Exercise instructions:
Your answer must be every line of the data that holds the string "table".

● ● ● ● ● ● ●

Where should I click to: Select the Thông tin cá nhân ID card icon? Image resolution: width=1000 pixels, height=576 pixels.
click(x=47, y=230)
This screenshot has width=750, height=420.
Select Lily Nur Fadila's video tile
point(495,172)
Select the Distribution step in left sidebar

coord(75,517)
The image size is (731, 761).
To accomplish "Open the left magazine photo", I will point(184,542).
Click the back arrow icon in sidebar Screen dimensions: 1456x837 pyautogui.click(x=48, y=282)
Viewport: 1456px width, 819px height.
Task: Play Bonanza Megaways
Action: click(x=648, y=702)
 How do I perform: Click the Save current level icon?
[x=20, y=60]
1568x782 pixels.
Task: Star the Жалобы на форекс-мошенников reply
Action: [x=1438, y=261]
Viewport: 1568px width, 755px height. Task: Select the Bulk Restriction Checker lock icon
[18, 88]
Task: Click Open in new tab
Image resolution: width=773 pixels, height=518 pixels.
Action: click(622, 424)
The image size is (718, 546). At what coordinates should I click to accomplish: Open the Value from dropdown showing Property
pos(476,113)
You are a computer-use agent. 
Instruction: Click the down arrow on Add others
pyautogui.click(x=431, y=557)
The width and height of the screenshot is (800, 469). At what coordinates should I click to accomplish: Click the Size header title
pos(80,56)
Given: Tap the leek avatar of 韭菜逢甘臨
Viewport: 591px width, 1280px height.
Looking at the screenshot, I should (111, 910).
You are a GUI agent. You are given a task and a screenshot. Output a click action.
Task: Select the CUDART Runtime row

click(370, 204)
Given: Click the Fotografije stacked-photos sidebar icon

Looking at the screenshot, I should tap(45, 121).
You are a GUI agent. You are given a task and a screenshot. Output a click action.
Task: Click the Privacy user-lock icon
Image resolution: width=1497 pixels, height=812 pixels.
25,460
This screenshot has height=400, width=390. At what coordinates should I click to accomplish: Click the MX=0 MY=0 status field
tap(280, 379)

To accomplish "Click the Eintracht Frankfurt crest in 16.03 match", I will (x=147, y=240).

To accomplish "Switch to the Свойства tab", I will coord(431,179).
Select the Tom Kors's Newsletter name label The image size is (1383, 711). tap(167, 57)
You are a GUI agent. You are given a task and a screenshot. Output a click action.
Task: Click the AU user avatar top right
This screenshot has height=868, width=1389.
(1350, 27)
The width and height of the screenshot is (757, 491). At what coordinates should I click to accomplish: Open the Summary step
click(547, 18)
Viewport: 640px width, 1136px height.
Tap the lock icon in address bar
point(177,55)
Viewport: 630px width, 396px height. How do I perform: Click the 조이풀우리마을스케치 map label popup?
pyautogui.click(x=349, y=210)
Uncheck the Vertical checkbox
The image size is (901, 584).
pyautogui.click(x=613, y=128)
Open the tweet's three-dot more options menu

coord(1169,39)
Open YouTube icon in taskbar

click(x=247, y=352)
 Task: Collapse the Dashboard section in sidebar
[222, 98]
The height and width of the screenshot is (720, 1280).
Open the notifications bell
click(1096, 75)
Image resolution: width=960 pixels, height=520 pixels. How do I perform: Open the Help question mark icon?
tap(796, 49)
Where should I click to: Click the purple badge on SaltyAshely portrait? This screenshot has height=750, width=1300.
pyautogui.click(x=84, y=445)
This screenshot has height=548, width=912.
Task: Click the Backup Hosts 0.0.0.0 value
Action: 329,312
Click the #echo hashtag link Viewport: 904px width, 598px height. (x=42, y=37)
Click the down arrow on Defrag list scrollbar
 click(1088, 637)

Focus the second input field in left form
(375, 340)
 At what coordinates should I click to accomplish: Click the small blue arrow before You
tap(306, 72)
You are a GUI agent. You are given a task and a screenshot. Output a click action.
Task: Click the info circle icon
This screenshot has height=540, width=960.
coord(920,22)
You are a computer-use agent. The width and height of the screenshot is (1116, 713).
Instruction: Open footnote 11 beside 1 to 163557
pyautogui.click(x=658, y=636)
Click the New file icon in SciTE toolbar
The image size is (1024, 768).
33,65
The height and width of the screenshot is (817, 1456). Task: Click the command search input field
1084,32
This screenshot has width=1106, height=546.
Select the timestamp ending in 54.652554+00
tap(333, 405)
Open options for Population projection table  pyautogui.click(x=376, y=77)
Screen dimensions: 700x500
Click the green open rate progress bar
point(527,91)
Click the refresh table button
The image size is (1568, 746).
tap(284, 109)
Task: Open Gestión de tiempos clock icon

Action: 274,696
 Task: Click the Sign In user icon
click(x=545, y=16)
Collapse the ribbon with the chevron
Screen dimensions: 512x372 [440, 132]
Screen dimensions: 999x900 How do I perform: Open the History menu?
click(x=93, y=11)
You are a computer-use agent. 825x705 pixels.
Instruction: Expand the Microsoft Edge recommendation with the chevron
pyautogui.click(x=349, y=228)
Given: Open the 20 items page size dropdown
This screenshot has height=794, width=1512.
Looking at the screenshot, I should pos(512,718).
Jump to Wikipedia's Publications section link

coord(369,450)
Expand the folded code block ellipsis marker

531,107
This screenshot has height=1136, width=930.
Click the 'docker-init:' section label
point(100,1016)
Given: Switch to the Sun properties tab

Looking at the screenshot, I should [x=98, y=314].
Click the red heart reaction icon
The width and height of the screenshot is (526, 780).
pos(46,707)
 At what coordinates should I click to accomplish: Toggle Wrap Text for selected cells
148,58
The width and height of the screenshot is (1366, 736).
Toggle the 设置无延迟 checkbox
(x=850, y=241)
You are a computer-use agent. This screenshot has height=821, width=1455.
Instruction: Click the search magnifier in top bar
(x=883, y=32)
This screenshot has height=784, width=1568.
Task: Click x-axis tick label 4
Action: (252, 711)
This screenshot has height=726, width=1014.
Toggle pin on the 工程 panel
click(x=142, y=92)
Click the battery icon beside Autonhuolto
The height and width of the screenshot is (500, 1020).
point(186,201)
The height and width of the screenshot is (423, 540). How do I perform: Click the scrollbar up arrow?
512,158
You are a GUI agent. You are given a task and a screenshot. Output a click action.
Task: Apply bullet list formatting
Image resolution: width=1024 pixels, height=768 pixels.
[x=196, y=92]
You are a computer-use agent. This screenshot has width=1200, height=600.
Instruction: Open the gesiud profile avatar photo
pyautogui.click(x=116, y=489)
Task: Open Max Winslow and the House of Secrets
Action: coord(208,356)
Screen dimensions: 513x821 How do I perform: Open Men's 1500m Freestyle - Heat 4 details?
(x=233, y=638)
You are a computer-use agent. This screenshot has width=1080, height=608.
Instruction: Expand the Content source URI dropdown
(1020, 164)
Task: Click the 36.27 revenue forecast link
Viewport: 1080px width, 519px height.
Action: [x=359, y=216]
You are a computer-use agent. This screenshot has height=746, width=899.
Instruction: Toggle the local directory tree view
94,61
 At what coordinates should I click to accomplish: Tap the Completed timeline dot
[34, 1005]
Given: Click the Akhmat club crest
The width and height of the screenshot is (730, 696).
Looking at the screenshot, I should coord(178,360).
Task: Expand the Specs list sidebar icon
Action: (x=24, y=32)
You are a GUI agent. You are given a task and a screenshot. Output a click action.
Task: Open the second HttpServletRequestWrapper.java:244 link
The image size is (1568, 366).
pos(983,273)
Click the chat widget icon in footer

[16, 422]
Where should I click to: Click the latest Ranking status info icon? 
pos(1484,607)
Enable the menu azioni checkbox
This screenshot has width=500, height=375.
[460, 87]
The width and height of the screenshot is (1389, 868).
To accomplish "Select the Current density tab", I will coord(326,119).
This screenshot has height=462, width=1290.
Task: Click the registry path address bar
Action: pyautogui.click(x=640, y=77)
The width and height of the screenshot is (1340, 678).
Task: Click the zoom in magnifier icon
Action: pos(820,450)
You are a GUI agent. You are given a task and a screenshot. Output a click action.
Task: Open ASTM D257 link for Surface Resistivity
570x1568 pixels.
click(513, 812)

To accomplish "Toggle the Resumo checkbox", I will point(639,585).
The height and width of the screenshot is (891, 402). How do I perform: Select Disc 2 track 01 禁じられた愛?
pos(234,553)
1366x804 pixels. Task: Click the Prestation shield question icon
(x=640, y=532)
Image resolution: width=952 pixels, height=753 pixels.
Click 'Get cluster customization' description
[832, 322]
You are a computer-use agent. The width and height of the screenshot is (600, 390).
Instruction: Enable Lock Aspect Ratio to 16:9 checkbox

● ● ● ● ● ● ●

Response:
Open options for Population projection table  pyautogui.click(x=376, y=77)
Click the refresh table button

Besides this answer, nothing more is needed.